Make Your Home Among Strangers

He stood up but sat right back down when he felt how close that movement brought him to where I stood. The bed took up almost the whole room, only a U of a path around it on three sides, the head of it up against the far wall. He shifted over to the bed’s edge farthest from me—his way of asking me to sit with him.

 

I left my bag—up to then an anchor, a podium—and sat down. Neither of us said anything. Then my stomach growled so loudly that it sounded fake, like I’d made the noise with my mouth. He jolted at the rumble but didn’t make a joke about it or—as my mom would’ve done, as she’d done the very first time I came home to her, mere seconds after I surprised her at her door and without waiting for a growl to cue the question—offer me anything to eat. I felt dizzy again, the room swaying in the direction I’d moved to sit on the bed, so I focused on breathing in through my nose and out through my mouth to push the feeling away. The room smelled of damp carpet, of dirty socks and sweat, but the cloying cover of fabric softener and dryer sheets hovered over all of it. That wet air moved in and out of me, made me feel worse.

 

—I think I need to eat something, I said.

 

—They don’t give you dinner on the plane?

 

He’d only been on one flight, ever: when he was fourteen, the forty-five minutes in the air between Cuba and Miami. I think he thought longer flights were more luxurious, maybe the way I imagined first class to be on the other side of the curtain blocking the aisle.

 

—Not really, I said. You get like a soda, some chips.

 

—Que mierda, he said. For all that money they should at least give you dinner.

 

I said, I know, right? And then I started rambling, fast, telling him a story Leidy told me about finding Dante’s daycare, how she thought lunch was included—she hadn’t even asked the white lady who took her on the tour about lunch, that’s how pricey the weekly rate seemed to her—only to get a call at work halfway through his first day asking where she’d placed his food when she’d dropped him off. The story tumbled out in the hopes of keeping my dad from asking the next logical question, which would lead to why I was there, which would lead to me asking him for his help—something I was suddenly not ready to do.

 

—You got anything to eat? I said, tossing the question out with a voice like something shiny and distracting, a set of keys jingling in the air.
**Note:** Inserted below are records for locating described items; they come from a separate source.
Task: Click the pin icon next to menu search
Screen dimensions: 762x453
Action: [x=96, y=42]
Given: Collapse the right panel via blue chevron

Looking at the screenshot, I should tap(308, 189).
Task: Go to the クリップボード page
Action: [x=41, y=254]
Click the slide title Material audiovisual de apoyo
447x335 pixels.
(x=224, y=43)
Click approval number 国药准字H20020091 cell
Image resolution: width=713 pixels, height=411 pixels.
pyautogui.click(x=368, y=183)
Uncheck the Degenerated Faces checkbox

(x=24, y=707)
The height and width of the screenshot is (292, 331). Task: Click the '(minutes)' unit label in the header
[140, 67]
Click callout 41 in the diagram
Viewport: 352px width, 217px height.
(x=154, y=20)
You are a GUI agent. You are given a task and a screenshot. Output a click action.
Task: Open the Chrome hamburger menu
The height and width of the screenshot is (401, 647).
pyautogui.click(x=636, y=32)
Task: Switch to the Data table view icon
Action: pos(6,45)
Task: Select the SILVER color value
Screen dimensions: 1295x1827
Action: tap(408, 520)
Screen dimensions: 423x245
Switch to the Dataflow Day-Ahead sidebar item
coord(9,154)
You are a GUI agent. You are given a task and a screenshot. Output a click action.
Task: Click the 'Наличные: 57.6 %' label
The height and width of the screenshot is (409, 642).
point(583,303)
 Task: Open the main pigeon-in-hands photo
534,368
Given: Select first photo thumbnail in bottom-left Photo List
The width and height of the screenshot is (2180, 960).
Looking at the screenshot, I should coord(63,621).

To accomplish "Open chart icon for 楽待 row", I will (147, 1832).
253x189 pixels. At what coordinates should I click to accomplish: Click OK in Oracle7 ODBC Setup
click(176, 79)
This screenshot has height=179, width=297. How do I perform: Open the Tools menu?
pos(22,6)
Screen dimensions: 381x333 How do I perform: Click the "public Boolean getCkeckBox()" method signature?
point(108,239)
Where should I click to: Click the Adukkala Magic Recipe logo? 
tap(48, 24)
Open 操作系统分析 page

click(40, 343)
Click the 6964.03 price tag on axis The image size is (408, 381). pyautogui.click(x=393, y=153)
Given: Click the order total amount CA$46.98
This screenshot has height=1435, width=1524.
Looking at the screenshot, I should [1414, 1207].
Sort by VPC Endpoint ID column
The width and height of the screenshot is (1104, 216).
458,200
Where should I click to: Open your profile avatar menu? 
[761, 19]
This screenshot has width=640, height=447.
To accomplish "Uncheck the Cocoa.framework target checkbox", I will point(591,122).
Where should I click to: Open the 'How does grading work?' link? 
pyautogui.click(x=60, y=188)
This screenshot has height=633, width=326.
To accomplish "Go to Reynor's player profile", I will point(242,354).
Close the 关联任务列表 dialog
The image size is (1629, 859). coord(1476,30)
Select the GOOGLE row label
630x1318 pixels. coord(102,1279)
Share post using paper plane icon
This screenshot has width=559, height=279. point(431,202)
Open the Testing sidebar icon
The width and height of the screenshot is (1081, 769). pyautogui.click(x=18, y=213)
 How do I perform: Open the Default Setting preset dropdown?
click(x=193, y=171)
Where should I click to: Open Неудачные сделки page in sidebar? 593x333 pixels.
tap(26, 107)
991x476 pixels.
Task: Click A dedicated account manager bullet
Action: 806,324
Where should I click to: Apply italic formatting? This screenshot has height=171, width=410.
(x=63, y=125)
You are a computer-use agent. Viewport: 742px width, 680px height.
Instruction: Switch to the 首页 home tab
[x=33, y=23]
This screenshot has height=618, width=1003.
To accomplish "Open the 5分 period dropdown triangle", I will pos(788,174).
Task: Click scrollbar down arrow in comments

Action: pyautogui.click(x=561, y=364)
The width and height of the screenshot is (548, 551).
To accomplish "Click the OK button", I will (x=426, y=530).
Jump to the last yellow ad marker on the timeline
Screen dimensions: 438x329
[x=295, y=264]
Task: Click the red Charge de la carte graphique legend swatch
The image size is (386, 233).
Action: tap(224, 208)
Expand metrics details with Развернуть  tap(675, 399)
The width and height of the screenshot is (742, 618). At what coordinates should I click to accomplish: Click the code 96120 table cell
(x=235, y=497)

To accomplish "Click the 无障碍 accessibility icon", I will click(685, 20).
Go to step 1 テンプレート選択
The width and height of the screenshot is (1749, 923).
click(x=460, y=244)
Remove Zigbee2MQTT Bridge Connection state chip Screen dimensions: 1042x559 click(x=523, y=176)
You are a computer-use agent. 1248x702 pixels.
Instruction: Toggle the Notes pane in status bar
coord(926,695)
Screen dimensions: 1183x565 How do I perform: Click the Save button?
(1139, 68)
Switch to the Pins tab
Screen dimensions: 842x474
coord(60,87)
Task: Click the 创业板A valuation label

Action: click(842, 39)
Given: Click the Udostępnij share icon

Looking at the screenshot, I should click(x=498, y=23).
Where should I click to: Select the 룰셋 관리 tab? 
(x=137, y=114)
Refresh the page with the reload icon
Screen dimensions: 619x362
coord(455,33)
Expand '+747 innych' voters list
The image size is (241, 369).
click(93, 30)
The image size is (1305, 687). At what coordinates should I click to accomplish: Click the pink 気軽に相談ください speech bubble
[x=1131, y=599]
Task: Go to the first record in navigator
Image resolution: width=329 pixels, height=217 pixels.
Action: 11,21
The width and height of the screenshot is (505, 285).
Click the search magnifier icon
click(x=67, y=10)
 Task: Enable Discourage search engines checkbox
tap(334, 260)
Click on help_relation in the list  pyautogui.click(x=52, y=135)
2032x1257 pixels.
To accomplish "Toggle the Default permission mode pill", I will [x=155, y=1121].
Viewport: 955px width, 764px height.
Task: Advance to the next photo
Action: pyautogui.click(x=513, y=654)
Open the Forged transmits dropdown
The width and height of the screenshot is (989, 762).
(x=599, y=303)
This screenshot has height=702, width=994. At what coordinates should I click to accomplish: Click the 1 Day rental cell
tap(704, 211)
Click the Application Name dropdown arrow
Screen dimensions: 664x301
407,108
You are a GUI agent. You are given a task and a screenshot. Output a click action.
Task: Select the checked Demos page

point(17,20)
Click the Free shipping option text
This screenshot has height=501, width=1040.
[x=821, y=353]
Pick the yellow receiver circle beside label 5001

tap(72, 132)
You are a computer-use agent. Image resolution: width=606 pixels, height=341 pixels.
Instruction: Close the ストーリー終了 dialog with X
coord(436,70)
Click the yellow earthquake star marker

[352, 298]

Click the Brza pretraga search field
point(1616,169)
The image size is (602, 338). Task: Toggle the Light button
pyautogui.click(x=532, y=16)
I stared out the door, willing him to lead us to his kitchen.

 

—Did your mother pay for this flight? he asked. Because I know it’s not in the budget.

 

—No, I said. I bought the ticket myself.

 

—You shouldn’t be wasting money like that.

 

I reached for the suitcase and pulled it to me, blocking one path around the bed.

 

—She doesn’t know I’m here, I said.

 

He laughed, a sad note, hung his head and said to the carpet, So that’s why she didn’t want to pick you up from the airport?

 

—No Dad, not here like your apartment. Miami here. I flew down because no one – because somebody has to get her away from those people, that protest vigil.

 

His jaw tensed. He did not look up from the floor.

 

—We get the news, you know, up there, I said, my voice ringing off the bedroom walls. I mean, do you have any idea how the rest of the country is seeing this? I’m tired of it. We look like a bunch of crazy people.

 

—What’s with this we crap, he said. I’m not with her, you’re not even here.

 

—We as in Cubans, I said.

 

He smiled with only one side of his mouth. He laughed again.

 

—You’re not Cuban, he said.

 

This hurt me more than anything else he could’ve said—more than Who cares what anyone up there thinks, more than Like there’s anything you coming down here is gonna do—and I think he saw it in my face, saw how impossible what he’d just said sounded to me.

 

—Don’t look at me like that! he said. You’re American. I’m wrong?

 

My stomach growled again, a deep, smothered roar.

 

—Yeah, I said. I’m – what do you mean I’m not Cuban? I was born here, yeah, but I’m Cuban. I’m Latina at least, I said.

 

—Latinos are Mexicans, Central Americans. You’re not that either, he said.

 

—What? Dad, are you – other people think I’m Cuban.

 

He stood up from the bed and moved out through the door, leaving me alone as he said, Okay, sure you are. Whatever you say, Lizet.

 

This is my roommate, Liz. She’s Cuban. Jillian said it just like that to every single person she introduced me to. I wanted to grab my dad as he left, shake him, tell him, Listen, if Latino means Central Americans, then why is that word on half the e-mails I get from my school’s advising office, and why does it mean me? Shadows moved across his shoulders as he walked away; then I saw what they really were—new spurts of dark, grayish back hair.